* _Problem to solve_:
Write out exactly the lines running from the line that includes "Given: Select the" to the end of the data, both ends included, and nothing besides.

* _Given entries_:
========================================

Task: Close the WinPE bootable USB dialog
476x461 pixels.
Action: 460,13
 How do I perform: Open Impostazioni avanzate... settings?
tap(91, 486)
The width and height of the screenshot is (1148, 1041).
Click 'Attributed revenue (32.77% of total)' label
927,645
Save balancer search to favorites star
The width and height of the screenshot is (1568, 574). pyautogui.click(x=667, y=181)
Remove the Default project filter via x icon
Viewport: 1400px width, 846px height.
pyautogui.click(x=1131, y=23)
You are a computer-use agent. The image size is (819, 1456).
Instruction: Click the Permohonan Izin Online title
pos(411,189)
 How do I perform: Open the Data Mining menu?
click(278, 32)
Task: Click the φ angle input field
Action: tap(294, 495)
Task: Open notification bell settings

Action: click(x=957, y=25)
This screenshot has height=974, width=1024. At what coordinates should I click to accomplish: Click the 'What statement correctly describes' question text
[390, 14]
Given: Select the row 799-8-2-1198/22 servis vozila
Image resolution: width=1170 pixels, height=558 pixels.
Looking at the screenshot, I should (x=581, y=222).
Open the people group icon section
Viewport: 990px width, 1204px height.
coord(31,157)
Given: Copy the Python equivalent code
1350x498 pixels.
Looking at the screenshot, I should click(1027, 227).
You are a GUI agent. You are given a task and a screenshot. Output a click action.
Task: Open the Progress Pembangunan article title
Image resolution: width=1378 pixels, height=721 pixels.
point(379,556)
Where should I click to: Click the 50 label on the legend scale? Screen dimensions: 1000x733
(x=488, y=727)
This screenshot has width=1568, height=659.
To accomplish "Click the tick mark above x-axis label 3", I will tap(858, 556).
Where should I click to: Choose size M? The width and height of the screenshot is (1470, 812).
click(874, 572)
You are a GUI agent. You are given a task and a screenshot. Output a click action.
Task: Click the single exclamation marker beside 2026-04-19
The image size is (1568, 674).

========================================

* _Response below_:
Given: Select the row 799-8-2-1198/22 servis vozila
Image resolution: width=1170 pixels, height=558 pixels.
Looking at the screenshot, I should (x=581, y=222).
Open the people group icon section
Viewport: 990px width, 1204px height.
coord(31,157)
Given: Copy the Python equivalent code
1350x498 pixels.
Looking at the screenshot, I should click(1027, 227).
You are a GUI agent. You are given a task and a screenshot. Output a click action.
Task: Open the Progress Pembangunan article title
Image resolution: width=1378 pixels, height=721 pixels.
point(379,556)
Where should I click to: Click the 50 label on the legend scale? Screen dimensions: 1000x733
(x=488, y=727)
This screenshot has width=1568, height=659.
To accomplish "Click the tick mark above x-axis label 3", I will tap(858, 556).
Where should I click to: Choose size M? The width and height of the screenshot is (1470, 812).
click(874, 572)
You are a GUI agent. You are given a task and a screenshot. Output a click action.
Task: Click the single exclamation marker beside 2026-04-19
The image size is (1568, 674).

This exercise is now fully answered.